If the authority decides not to impose a fine, then it can undertake other countermeasures to dissuade the companies from non-compliance. The Data Protection Authority takes into account the nature of the rules of the organisation, the actions of the organisation to minimize the impact of the damage caused to other participants and records or infringements committed by the organisation. Authorities can reprimand them for the infringements. And leave a warning on record, suspend their data transfers to foreign countries, impose a temporary or even permanent ban on data collection and processing and so on. The fines, penalties and other sanctions are not mutually exclusive. They use together to ensure that the offending organisation gets a proportionate penalty.

The fines and penalties that the organizations will have to deal with on the administrative end. But, there are other more serious costs, depending on the severity and the extent of the data breach. This proves to be a double whammy for such organizations who are already reeling under the administrative fines and reprimands. They are dealing with a lot of financial stress. And multiple individual claims by data subjects can put even more stress on their balance sheets. (GDPR compliance checklist.)

Hence, the organizations have all the more reasons to comply with the GDPR to avoid any fines and claims.

How can an organisation avoid GDPR fines and penalties? (GDPR compliance checklist)

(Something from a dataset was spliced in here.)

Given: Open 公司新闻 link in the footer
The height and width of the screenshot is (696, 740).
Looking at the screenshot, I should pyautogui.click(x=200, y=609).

The simple and straightforward answer is – comply with the  General Data Protection Regulation (GDPR).

Even when the organizations cannot ensure complete compliance with the GDPR compliance checklist, they can avoid hefty GDPR fines by ensuring that they take all the necessary steps to be GDPR compliant. It is critical for organizations to close any gaps in those areas. For example, updating consent forms and beefing up the security of the individual data categories. Data subjects are informed right after when there is a breach. Once you have taken care of the big-ticket items. You can then move to more general data protection measures. For example training the staff, finding out about more cutting-edge security measures available in the market, and so on.

GDPR & Organization

Under the GDPR compliance checklist, organizations cannot enjoy any immunity from fines. The system is not built that way. So, the best way to avoid any fines is to bring in a professional who can help with updating the current organizational systems to the GDPR standards. Another alternative that organizations are gravitating towards is cyber insurance. Cyber insurances differ in their offerings. So, it is important first to understand the kind of coverage they offer and then purchase one. GDPR compliance checklist is important in this regard.

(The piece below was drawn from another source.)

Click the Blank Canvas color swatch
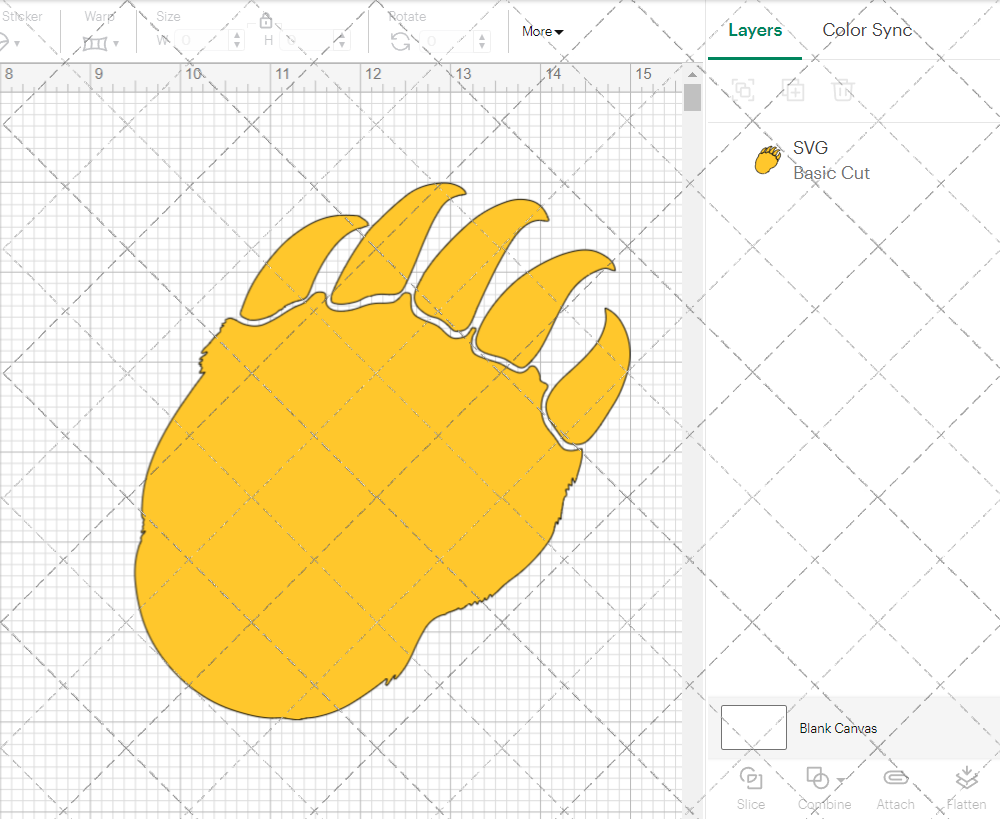1000x819 pixels. tap(752, 727)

It is important to remember that a data breach does not essentially translate into a million-dollar fine for an organisation. The Data Protection Authority in each country takes a granular approach to understand the case. However, it is important to remember that the punishments for repeat offenders are severe. GDPR compliance checklist.

Stay safe. Act now

It is still not clear how the General Data Protection Regulation (GDPR) fines and penalties work. But, just focusing on the GDPR fines is not the best way of looking at what is essentially a business problem. The idea of GDPR is to bring about data security in fast-evolving cyberspace. Organisations should do the same. Organizations should improve the systems they use to collect and process personal data.

Organisations need to ensure that they conduct regular GDPR audits. They have proper policies & procedures in place to ensure that they are compliant. They train their staff to meet GDPR obligations. Ensure that they implement GDPR compliant cookie consent solutions on their company websites. Also they seek advice from data protection officers/ privacy experts in case of data breaches.